Viterbo -Riceviamo e pubblichiamo – “L’amministrazione Frontini non finisce mai di stupire: dopo la pessima organizzazione del Natale, che ha penalizzato il nostro centro storico e i commercianti, arriva l’ennesimo provvedimento destinato a danneggiare ulteriormente le attività ricettive e l’economia del capoluogo.
Viterbo – Il gruppo consiliare di FdI: Pietro Amodio, Antonella Sberna, Laura Allegrini, Matteo Achilli
Con una delibera di giunta approvata a novembre, l’amministrazione ha deciso di incrementare la tassa di soggiorno di 0,50 centesimi per tutte le categorie di strutture ricettive.
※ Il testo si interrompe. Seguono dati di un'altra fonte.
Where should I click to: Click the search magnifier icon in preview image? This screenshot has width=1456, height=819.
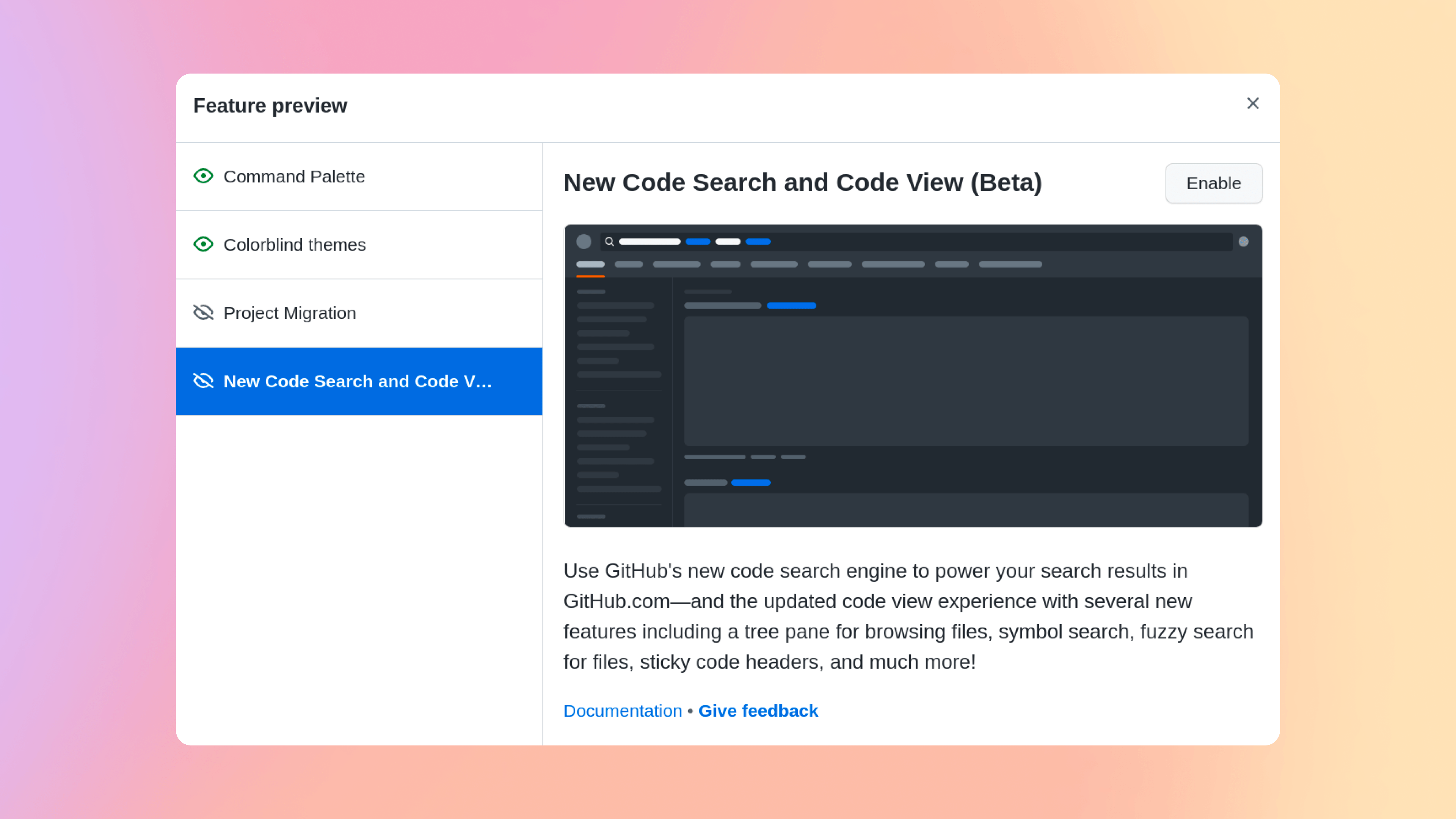609,242
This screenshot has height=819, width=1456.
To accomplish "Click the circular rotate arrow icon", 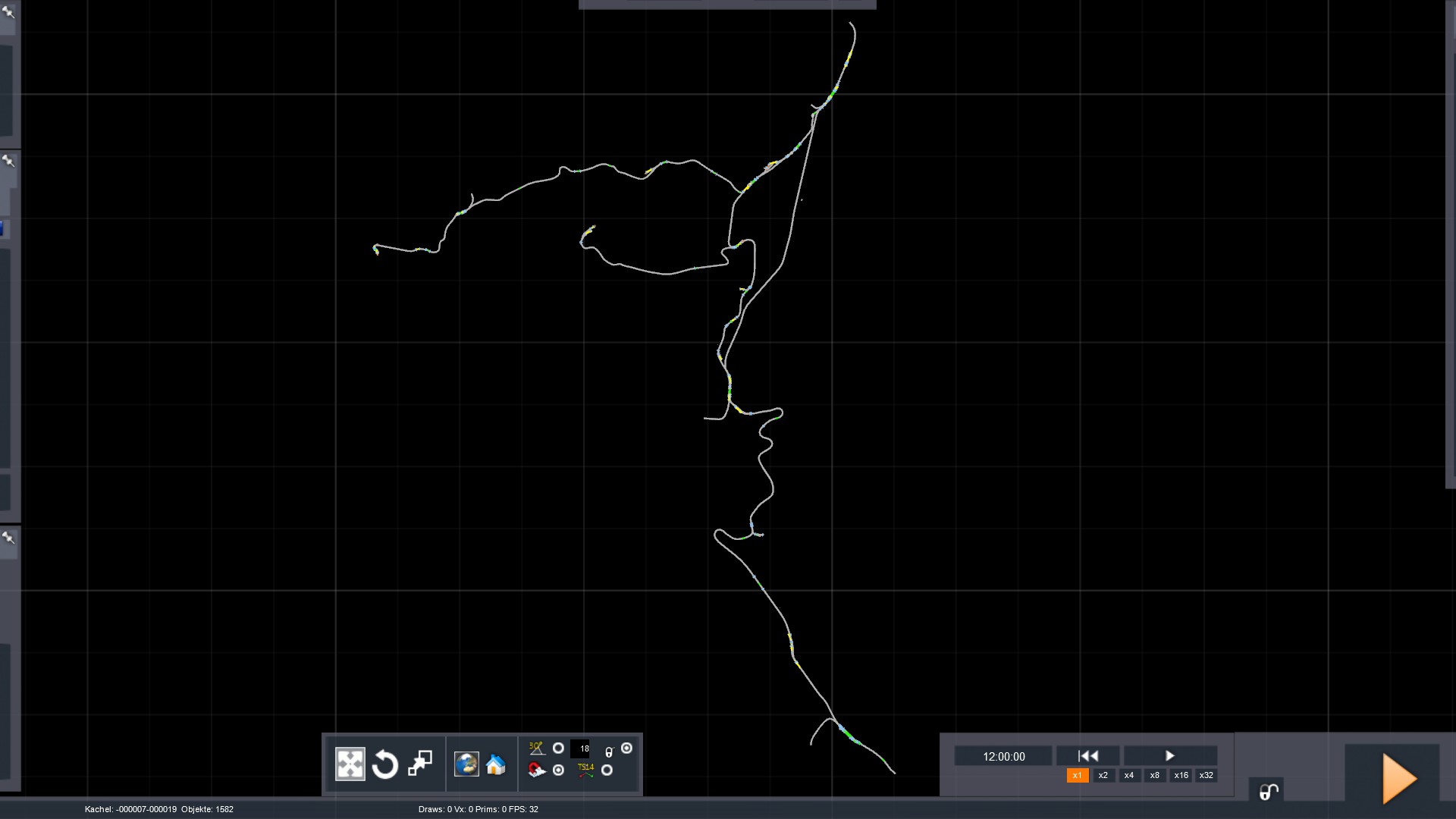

Questo aumento, che si aggira intorno al 30%, porta la tassa da 1,80 euro a 2,30 euro per persona a notte.
I gestori delle attività ricettive, in qualità di sostituti d’imposta, si troveranno a dover applicare questo aumento a partire dal 1° gennaio, con un prevedibile impatto negativo sui bilanci e sulla competitività delle strutture. E il fatto che si preveda un esonero del pagamento della tassa a partire dalla terza notte di pernottamento è una misura praticamente inutile, visto che, come noto, a Viterbo i pernottamenti che superano le due notti sono rarissimi.
E pensare che proprio la sindaca, per denunciare pubblicamente gli aumenti, utilizzava slogan con manifesti 6×3! Sottolineiamo, inoltre, che la stangata per le attività ricettive arriva proprio in vista del Giubileo, evento per il quale l’amministrazione non ha fatto un minimo di programmazione per migliorare i servizi a favore dei turisti, né attività di promozione della città. Arrivati a questo punto, non resta altro che sperare che Frontini&Co si facciano un esame di coscienza, prendano atto della loro incapacità politica e amministrativa e facciano un passo indietro”.